Monte Carlo - Digital Forensics on R@CMon
Janis Dalins from Faculty of IT is one of R@CMon's earliest users. We've previously blogged about some of his work at https://rcblog.erc.monash.edu.au/blog/2013/07/rcmon-accelerates-forensic-data-research-2/. Recently Janis (along with Campbell Wilson and Mark Carman, also from Monash's Faculty of IT) published their latest research assisted by R@CMon, Monte-Carlo Filesystem Search – A crawl strategy for digital forensics, in The International Journal of Digital Forensics & Incident Response.
The articles abstract provides a great overview:
Criminal investigations invariably involve the triage or cursory examination of relevant electronic media for evidentiary value. Legislative restrictions and operational considerations can result in investigators having minimal time and resources to establish such relevance, particularly in situations where a person is in custody and awaiting interview. Traditional uninformed search methods can be slow, and informed search techniques are very sensitive to the search heuristic's quality. This research introduces Monte-Carlo Filesystem Search, an efficient crawl strategy designed to assist investigators by identifying known materials of interest in minimum time, particularly in bandwidth constrained environments. This is achieved by leveraging random selection with non-binary scoring to ensure robustness. The algorithm is then expanded with the integration of domain knowledge. A rigorous and extensive training and testing regime conducted using electronic media seized during investigations into online child exploitation proves the efficacy of this approach.
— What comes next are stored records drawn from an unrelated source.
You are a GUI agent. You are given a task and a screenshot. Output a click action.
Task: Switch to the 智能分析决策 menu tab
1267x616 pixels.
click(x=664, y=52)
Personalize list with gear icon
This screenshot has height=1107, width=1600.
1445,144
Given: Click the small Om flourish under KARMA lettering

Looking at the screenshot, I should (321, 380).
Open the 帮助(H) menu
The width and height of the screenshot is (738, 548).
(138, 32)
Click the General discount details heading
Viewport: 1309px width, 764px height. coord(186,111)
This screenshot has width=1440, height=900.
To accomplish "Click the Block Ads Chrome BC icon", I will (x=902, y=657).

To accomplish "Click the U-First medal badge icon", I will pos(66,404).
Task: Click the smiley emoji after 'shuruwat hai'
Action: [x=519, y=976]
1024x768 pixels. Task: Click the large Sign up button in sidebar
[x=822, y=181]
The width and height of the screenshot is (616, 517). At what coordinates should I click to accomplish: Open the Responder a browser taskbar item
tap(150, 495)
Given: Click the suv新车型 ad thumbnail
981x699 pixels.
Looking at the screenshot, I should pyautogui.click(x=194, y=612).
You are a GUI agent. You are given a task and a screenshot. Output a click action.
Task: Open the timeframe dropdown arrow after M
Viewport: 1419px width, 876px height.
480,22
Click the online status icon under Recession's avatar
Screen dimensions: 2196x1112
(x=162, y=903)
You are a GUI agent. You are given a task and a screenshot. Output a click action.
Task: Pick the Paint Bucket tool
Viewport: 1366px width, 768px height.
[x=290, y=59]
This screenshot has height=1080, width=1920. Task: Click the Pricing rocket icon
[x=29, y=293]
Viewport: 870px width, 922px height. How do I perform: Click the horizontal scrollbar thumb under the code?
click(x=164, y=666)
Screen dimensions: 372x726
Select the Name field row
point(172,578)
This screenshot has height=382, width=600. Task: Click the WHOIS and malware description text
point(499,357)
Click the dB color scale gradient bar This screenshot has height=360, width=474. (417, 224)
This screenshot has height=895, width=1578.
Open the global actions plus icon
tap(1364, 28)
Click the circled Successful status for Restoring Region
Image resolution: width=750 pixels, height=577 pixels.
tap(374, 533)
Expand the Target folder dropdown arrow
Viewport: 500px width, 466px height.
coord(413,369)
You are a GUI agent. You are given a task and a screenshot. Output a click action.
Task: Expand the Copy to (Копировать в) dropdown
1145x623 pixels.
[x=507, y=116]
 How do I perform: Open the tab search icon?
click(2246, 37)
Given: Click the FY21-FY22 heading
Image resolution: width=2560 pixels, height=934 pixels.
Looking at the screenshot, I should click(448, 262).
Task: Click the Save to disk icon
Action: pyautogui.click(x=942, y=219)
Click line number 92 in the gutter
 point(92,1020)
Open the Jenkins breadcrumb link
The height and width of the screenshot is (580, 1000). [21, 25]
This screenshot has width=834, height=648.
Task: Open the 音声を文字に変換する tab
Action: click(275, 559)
In this research Janis et al pioneered Monte-Carlo Filesystem Search (MCFS), a specialised use of Monte-Carlo Tree Search (MCTS), a heuristic search technique commonly employed in game theory. This approach resulted in a high-efficacy (in terms of positive determination, speed, and low resource requirement) approach to classifying potential digital assets of interest in active criminal investigations.
Janis provided the following excellent feedback when we asked him how things were going:
Our project, “Monte Carlo Filesystem Search”, was proposed as a means for accelerating the process of digital forensics by identifying interesting files on suspect hard disk drives. We initially conducted tests on a simulated dataset (a laptop HDD containing simulated illegal photos and movies) hosted on an old server hosted here at FIT. Performance was slow (we were searching entire HDDs, after all!), and the mundane aspects of hosting (ensuring power, network connectivity etc) proved to be far more time consuming than I’d anticipated. We were extremely keen to use the Research Cloud when it became available, as we could spin up instances and conduct parallel tests without having to find rack space, power points, network connections, whitelist MAC addresses, and drive into campus at 1am because a machine had frozen.
Whilst cloud computing is an overused catchphrase (in my opinion), it makes sense for research such as mine. Whilst we couldn’t use shared infrastructure for our final round of tests for the paper (the dataset couldn’t leave the owner’s premises), we heavily exploited R@CMon as a means for testing and bedding down our approach before going onsite.
We’re back on R@CMon for new research (we’re using openly available data), and loving it. No more issues with physical access, hardware/network configuration. Hardware failure? Someone else’s problem, and with redundancy, probably not even noticed. Outages? Advertised in advance. I may need to run experiments a few more times in order to identify outliers caused by network congestion etc, but so what? I don’t need to be there, and I’ve got more than enough other work to get on with in the meantime.